If After Blue is like dropping acid with Alejandro Jodoworsky at the edge of space, Strawberry Mansion appears to be like ’shrooming with Michel Gondry inside a child’s playhouse. Set in a candy-colored alternate reality—or perhaps not-so-distant future—where the government is allowed access to people’s dreams, an auditor visits a reclusive artist and starts rooting around in her subconscious, and what follows looks something like an ’80s Jim Henson production inceptioned into Eternal Sunshine of the Spotless Mind. In the trailer alone, there’s a werewolf, giant talking rats in sailor outfits, a frog playing saxophone, a large caterpillar inching across the desert, comets with human faces and some kind of blue horned sea demon. The tone is more whimsical than wigged-out, but it’s still plenty psychedelic, so plan your “enhancements” accordingly. Screening at 10 p.m. Saturday, Nov. 13.

Catch the Fair One

According to Yanc, an unofficial theme of this year’s festival slate is women fighting against the patriarchy, and no film takes that idea more literally than this revenge thriller from director Josef Kubota Wladyka and executive producer Darren Aronofsky—although in this case, “fighting” might be too weak of a word.
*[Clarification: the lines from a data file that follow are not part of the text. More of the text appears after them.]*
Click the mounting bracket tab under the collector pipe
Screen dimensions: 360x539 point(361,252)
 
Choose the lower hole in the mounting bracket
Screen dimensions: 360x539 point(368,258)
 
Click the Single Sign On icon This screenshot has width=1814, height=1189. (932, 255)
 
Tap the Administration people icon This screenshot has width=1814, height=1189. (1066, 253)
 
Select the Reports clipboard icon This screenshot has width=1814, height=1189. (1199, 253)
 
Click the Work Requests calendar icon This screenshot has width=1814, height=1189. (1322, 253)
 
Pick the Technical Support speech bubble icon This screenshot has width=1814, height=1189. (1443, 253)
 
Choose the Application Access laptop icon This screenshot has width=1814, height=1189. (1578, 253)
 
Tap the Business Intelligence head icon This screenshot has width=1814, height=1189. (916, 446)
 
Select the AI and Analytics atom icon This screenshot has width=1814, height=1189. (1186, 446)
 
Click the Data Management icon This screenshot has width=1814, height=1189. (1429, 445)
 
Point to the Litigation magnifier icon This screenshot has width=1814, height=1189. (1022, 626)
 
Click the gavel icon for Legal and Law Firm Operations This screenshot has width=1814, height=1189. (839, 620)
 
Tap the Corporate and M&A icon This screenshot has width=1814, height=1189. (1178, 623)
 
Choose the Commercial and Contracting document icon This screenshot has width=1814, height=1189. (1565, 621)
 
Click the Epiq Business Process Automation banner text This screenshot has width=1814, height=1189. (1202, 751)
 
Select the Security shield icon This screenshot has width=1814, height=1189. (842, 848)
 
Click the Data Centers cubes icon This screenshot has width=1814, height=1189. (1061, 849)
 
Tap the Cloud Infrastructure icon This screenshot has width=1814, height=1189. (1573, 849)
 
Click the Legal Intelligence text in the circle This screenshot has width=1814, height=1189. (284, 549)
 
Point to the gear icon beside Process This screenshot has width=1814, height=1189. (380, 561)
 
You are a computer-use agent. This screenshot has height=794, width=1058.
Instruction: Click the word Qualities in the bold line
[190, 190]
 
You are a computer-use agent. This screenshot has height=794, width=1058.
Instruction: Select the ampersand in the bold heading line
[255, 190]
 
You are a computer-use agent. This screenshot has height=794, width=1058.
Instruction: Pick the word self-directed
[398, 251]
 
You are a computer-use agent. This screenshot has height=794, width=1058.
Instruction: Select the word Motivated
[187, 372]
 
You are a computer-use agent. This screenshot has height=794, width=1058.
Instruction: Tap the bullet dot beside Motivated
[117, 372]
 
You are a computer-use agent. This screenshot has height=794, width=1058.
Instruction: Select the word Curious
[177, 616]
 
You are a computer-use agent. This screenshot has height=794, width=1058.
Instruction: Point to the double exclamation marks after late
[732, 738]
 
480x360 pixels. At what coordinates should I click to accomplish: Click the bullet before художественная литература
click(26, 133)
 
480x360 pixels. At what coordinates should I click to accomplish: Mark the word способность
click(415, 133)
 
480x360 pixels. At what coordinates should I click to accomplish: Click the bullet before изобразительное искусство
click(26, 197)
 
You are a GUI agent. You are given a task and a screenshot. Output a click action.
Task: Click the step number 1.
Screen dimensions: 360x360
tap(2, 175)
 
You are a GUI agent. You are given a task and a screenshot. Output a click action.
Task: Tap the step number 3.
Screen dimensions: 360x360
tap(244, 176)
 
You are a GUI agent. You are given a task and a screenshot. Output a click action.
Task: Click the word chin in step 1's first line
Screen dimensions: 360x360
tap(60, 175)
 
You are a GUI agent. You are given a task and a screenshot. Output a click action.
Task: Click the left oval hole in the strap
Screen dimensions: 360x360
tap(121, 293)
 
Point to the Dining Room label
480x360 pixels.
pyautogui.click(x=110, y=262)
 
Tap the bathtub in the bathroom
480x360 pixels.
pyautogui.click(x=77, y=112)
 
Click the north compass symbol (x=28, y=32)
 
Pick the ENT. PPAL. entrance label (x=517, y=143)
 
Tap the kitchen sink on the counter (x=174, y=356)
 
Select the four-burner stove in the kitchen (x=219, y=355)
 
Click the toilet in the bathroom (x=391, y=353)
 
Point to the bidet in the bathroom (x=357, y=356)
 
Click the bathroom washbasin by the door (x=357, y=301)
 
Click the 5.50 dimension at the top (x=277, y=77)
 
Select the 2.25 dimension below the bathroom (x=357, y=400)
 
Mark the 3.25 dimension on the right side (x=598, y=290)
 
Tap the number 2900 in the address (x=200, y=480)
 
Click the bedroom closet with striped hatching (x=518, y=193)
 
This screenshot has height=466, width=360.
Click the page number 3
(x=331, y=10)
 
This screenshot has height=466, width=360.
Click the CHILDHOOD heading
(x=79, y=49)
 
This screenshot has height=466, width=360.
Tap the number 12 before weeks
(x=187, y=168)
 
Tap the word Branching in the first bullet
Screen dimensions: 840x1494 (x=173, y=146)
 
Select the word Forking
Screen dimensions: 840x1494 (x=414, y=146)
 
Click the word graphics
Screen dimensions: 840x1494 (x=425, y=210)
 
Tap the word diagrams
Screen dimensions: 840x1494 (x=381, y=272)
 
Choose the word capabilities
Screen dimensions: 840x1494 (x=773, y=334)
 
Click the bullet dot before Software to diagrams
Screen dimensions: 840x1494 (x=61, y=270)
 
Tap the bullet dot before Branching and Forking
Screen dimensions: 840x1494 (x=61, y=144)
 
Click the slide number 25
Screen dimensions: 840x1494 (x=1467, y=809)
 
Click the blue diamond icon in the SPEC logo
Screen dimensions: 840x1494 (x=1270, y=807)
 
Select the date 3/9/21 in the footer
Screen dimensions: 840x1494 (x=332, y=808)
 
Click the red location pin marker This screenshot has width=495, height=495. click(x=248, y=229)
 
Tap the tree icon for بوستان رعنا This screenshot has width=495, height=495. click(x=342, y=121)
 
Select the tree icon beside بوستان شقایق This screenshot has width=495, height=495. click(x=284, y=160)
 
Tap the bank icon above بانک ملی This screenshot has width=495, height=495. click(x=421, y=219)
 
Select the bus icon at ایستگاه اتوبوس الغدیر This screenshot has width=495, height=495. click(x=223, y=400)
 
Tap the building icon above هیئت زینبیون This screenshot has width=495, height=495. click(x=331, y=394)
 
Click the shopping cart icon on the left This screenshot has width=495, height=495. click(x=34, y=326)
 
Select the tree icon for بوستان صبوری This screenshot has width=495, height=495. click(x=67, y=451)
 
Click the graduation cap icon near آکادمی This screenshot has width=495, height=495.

Real-life boxer Kali Reis stars as a former Native American boxing champion in search of her missing sister, who ends up infiltrating a sex trafficking ring and punching a bunch of dudes very hard in the ribs. Despite that synopsis, the intense, grim pallor of the trailer suggests something much heavier than a female-fronted flip on the Taken formula...but if it was just a female Taken, would that really be so bad? Screening at 5 p.m. Wednesday, Nov. 17.